Source document:
━━━

So I signed up my son (26 months) for mom & tot gymnastics class. He took gymnastics back when he was 16 months-20 months but then we quit due to scheduling even though he loved it. Now I decided to sign him again-only the original place is no longer doing the class for children under 3, so I had to find a new place. So the class starts and we all walk in the gym (there are about 8 other kids in the group) My ds is the only new person. I tell the instructors (there are 2) right away not to touch him. If he needs to be guided physically to let me do it because he doesnt like for strangers to touch him. They say ok. We're waiting for everyone to get into the gym and ds starts walking onto a mat. One of the instructors grabs his hand and pulls him towards me. DS starts crying and I say "did you forget that I just said not to touch him?" and she replies "well you need to keep closer tabs on him"
Fine. next they have some sort of obstacle type course they have to do. DS isnt at all intersted as he sees other things he's rather do. But I try to coax him into doing it. When he isnt cooperating the instructor gets a really mean sounding voice repeating his name over and over and over and says "DS do you need to sit in the corner???"
and I say "excuse me but you will not be discplining my child in that way" and she says "Well mom he needs to learn how to follow directions. He is obviously lacking in that area. How do you expect him to go to school, if he cant behave?"
So I picked ds up walked to the front desk, asked for money back, got it and left.
Ah, not overreacting at all. In fact I think you should inform every parent you know in the area, and write letters to local newspapers about it. Be sure to forward copies of the letters to the place you signed up for the class.
You did NOT overreact! It is crazy to think a 2yo should be able to follow directions like that - especially from a stranger. I think you will be better off to find another class (with more patient/kind instructors) or wait until your dc is a bit older. Sorry you had to go through that! But good job on sticking up for you and your child!
I am glad you walked out. That was a teacher who obviously didnt really know kids and how to work with them. I wonder how many other 2 yr olds they are disciplining and prodding into 'proper' behavior??
I hope other parents follow your lead.

━━━

Information supplied:
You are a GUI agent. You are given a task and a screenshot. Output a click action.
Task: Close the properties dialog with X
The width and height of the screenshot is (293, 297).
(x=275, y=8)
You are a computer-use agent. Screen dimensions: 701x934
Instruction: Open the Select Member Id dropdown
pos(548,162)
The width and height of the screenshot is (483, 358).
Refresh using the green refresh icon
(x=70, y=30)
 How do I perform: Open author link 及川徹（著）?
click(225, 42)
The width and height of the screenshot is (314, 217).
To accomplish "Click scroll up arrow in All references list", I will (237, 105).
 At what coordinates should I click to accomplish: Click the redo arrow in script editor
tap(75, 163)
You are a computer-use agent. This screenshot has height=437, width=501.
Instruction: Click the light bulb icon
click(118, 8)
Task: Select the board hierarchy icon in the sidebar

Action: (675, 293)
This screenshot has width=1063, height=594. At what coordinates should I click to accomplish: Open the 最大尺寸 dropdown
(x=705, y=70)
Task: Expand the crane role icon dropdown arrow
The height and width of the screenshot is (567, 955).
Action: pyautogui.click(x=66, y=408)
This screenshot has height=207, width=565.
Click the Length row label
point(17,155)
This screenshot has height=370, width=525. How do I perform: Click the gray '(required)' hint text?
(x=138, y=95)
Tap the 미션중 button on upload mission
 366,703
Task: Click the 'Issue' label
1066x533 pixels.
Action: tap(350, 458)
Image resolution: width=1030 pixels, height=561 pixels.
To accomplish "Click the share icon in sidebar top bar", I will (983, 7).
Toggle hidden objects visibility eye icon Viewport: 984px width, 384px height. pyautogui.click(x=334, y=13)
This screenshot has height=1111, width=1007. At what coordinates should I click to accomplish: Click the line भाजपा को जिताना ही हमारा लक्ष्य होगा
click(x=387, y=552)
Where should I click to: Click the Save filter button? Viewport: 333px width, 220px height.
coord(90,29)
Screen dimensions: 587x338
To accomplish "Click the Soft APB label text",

━━━

Work item A: Could you transcribe the part of the gymnastics class thread that opens with the words containing "Ah, not overreacting" and closes with "for the class.", copying it word for word?
Work item B: In the gymnastics class thread, how many instructors were leading the class?
Work item C: Can you take the gymnastics class thread further, picking up after its final reply?

Task response A:
Ah, not overreacting at all. In fact I think you should inform every parent you know in the area, and write letters to local newspapers about it. Be sure to forward copies of the letters to the place you signed up for the class.

Task response B: There were two instructors.

Task response C:
You are not overreacting and if I were you I would file a formal complaint with whoever runs these classes. "How do you expect him to go to school"... there are too many things wrong with that to list.
If your child was six, perhaps it would have been appropriate to be a bit fussy at him (and not talk to him in such a manner, even then!) But at TWO! I am amazed that someone would be so rude, disrespectful and just plain wrong to a two year old. Geez.
wow, i dont post a whole lot, but I need to post on this. HOW INSANE! I teach little kids and this is JUST CRAZY. What a horrible place!!! We go to the little gym and gymboree and never teacher has ever TOUCHED my son unless they are spotting him for something and I physically can't do the spotting. WOW...I am just amazed why some people work with kids.
It's hard to believe that at 26 months, a child would be able to follow such directions to a "T" even if they 100% wanted to. My DD surely wouldn't have been able to. Good job for sticking up for your son and leaving.
: at the teacher.. Though I will admit I'm a bit confused on the no touching thing like I get why.. but to me I'd say that indicates hes not ready I can't imangine a "spor' where the teacher couldn't touch the child at all.. I've not seen a toddler gym class so maybe I'm just not picturing it. Though I still totally think the instructor was WAY out of line..
That's crazy and her expectation of a two year old are two high not to mention her nasty discipline, attitude, ignoring your instructions and being rude to you. I feel sorry for the other kids if their parents think the way she is acting is ok. Your son was acting perfectly normal for his age, she's the one that needs to grow up.